Apply LOF threshold directly to stored scores to get bad channels.

Parameters:

lof_threshold (float) – Threshold for determining bad channels.

Returns:

Dictionary mapping animal days to lists of bad channel names.

Return type:

dict

get_lof_scores() dict[source]#

Get LOF scores from this WAR.

Returns:

Dictionary mapping animal days to LOF score dictionaries.

Return type:

dict

evaluate_lof_threshold_binary(ground_truth_bad_channels: dict | None = None, threshold: float | None = None, evaluation_channels: list[str] | None = None) tuple[source]#

Evaluate single threshold against ground truth for binary classification.

Parameters:
  • ground_truth_bad_channels – Dict mapping animal-day to bad channel sets. If None, uses self.bad_channels_dict as ground truth.

  • threshold – LOF threshold to test

  • evaluation_channels – Subset of channels to include in evaluation. If none, uses all channels.

Returns:

(y_true_list, y_pred_list) for sklearn.metrics.f1_score

Each element represents one channel from one animal-day

Return type:

tuple

classmethod load_parquet_and_json(folder_path=None, parquet_name=None, json_name=None, filename=None)[source]#

Load WindowAnalysisResult from folder.

Reads war.parquet (the result DataFrame) plus war.json (the WAR metadata: animal_id, channel_names, bad_channels_dict, etc.).

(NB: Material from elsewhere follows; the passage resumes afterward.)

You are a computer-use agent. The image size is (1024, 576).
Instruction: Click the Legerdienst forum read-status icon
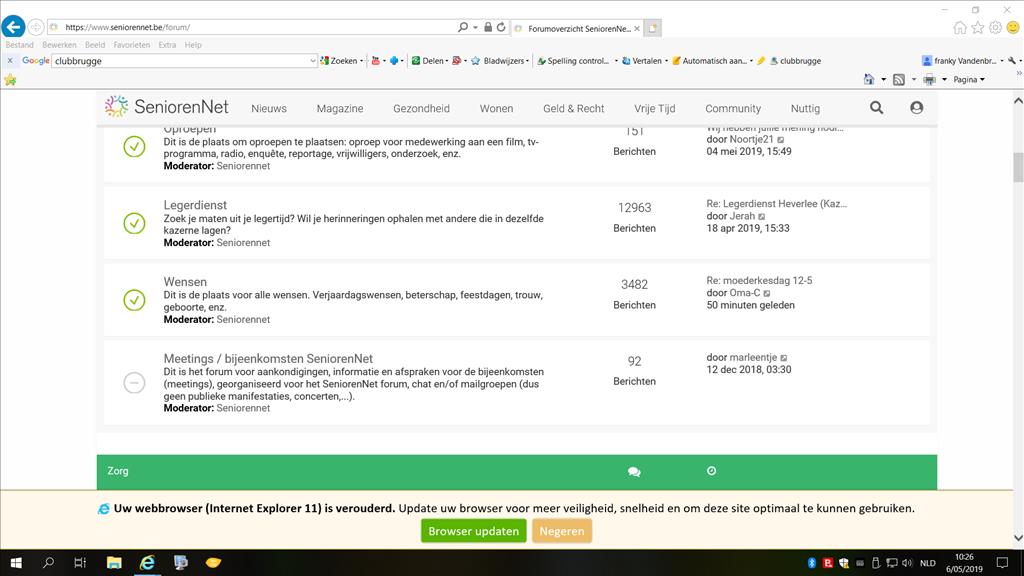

For backward compatibility, if the resolved parquet file does not exist but a matching .pkl file does, the loader falls back to reading the legacy pickle format. No pickle files are written.

Parameters:
  • folder_path (str, optional) – Path of folder containing .parquet and .json files. Defaults to None.

  • parquet_name (str, optional) – Name of the parquet file. Can be just the filename (e.g. “war.parquet”) or a path relative to folder_path (e.g. “subdir/war.parquet”). If None and folder_path is provided, expects exactly one .parquet file in folder_path. Defaults to None.

  • json_name (str, optional) – Name of the JSON file. Can be just the filename (e.g. “war.json”) or a path relative to folder_path (e.g. “subdir/war.json”). If None and folder_path is provided, expects exactly one .json file in folder_path. Defaults to None.

  • filename (str, optional) – Shorthand stem shared by the parquet and JSON sidecars (i.e. <filename>.parquet + <filename>.json). Matches the filename kwarg of scan_parquet_and_json() so eager and lazy entry points have the same simple-case call shape. Ignored when parquet_name or json_name is also provided. Defaults to None (auto-discovery).

Raises:
  • ValueError – folder_path does not exist

  • ValueError – Expected exactly one parquet and one json file in folder_path (when parquet_name/json_name not specified)

  • FileNotFoundError – Specified parquet_name or json_name not found

Returns:

WindowAnalysisResult object

Return type:

result

classmethod load_pickle_and_json(folder_path=None, pickle_name=None, json_name=None)[source]#

Deprecated: use load_parquet_and_json() instead.

This alias is retained so external callers don’t break immediately. The loader already prefers parquet over pickle; this shim maps the old pickle_name argument to parquet_name (the parquet file will be resolved from the same stem).

aggregate_time_windows(groupby: list[str] | str = ['animalday', 'isday']) None[source]#

Aggregate time windows into a single data point per groupby by averaging features. This reduces the number of rows in the result.

Parameters:

groupby (list[str] | str, optional) – Columns to group by. Defaults to [‘animalday’, ‘isday’], which groups by animalday (recording session) and isday (day/night).

Raises:
  • ValueError – groupby must be from [‘animalday’, ‘isday’]

  • ValueError – Columns in groupby not found in result

  • ValueError – Columns in groupby are not constant in groups

add_unique_hash(nbytes: int | None = None)[source]#

Adds a hex hash to the animal ID to ensure uniqueness. This prevents collisions when, for example, multiple animals in ExperimentPlotter have the same animal ID.

Parameters:

nbytes (int, optional) – Number of bytes to generate. This is passed directly to secrets.token_hex(). Defaults to None, which generates 16 hex characters (8 bytes).